Kolonialisme Dan Misi Kristen Dalam Sejarah Indonesia (5-Habis)
Bantuan Pemerintah untuk Kegiatan Kristenisasi
Sejak Indonesia diambil alih dari VOC, pemerintah Hindia Belanda banyak memberikan bantuan, baik berupa kebijakan politik maupun finansial, untuk penyebaran agama Kristen. Oleh karena pada abad XIX pemerintah masih disibukkan menghadapi perang di berbagai wilayah di Indonesia, maka bantuan untuk misi Kristen belum sebanyak pada abad berikutnya. Bantuan secara lebih intensif diberikan pemerintah pada masa politik etis.
Dalam beberapa kasus, pemerintah membatasi dan melarang kegiatan misi. Hal ini bukan berarti mereka memusuhi cita-cita agama Kristen, tetapi untuk mengatur serta menjaga keamanan dan ketertiban. Pemberian izin bagi zending dan misi diberikan ketika ancaman terhadap keamanan diyakini tidak akan muncul.
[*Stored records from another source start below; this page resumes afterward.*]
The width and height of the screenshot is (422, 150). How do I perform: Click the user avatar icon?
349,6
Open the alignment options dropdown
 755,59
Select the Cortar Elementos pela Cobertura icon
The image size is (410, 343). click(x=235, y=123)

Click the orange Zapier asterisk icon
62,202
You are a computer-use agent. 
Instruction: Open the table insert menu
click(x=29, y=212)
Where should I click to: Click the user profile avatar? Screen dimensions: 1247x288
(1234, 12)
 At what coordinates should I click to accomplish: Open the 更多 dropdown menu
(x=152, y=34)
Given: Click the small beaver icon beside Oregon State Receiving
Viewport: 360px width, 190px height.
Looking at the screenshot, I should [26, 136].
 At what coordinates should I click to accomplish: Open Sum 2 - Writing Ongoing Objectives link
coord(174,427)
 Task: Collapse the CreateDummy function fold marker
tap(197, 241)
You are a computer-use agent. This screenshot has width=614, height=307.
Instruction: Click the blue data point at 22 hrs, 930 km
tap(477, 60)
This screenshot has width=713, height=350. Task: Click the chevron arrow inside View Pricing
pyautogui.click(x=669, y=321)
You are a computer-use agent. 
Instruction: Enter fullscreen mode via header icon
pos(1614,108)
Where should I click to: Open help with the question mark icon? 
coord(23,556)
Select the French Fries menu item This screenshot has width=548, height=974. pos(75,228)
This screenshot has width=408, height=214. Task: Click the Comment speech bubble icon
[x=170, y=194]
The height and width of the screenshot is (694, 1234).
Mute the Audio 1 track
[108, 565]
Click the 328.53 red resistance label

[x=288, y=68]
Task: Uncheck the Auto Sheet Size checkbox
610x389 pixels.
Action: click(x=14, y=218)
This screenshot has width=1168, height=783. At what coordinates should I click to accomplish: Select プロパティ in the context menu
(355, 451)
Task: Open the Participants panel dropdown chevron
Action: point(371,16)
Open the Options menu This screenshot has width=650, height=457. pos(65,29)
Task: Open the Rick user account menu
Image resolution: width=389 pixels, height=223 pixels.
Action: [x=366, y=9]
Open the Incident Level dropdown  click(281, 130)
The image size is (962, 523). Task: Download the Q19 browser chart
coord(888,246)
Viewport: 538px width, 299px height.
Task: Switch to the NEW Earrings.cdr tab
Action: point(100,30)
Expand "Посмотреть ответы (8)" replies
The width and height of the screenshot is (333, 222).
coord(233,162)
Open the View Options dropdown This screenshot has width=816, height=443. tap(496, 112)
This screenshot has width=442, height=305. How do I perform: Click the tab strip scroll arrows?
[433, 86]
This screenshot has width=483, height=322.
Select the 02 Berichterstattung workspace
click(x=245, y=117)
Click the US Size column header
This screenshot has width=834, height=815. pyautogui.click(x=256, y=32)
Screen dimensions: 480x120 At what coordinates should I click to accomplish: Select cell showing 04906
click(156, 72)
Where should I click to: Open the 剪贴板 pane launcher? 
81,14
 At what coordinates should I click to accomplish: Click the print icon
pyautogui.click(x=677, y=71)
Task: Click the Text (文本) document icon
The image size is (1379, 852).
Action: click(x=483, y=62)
Regeeringsreglement tahun 1854 artikel 123 menyatakan bahwa guru-guru Kristen, pendeta dan misionaris harus mempunyai izin khusus dari Gubernur Jenderal atau atas namanya untuk melakukan pekerjaan di salah satu bagian dari Hindia Belanda. Adanya artikel ini bukan berarti menyempitkan langkah mereka dalam mengkristenkan pribumi, tetapi dalam prakteknya lebih banyak menjadi perlindungan bagi mereka. Dengan surat izin dari Gubernur Jenderal itu, mereka mendapatkan kesempatan sebaik-baiknya untuk berkilah dari protes para pemimpin pribumi yang berani mengusiknya. [83]
Terlebih pada 1 Nopember 1889, pemerintah mengeluarkan besluit (keputusan) no. 2 bijblad dari staatsblad no. 4642 bahwa, "Para pemimpin pribumi dan kaum priyayinya tidak boleh mencampuri perkara agama Kristen terhadap pribumi yang memasuki agama itu." [84]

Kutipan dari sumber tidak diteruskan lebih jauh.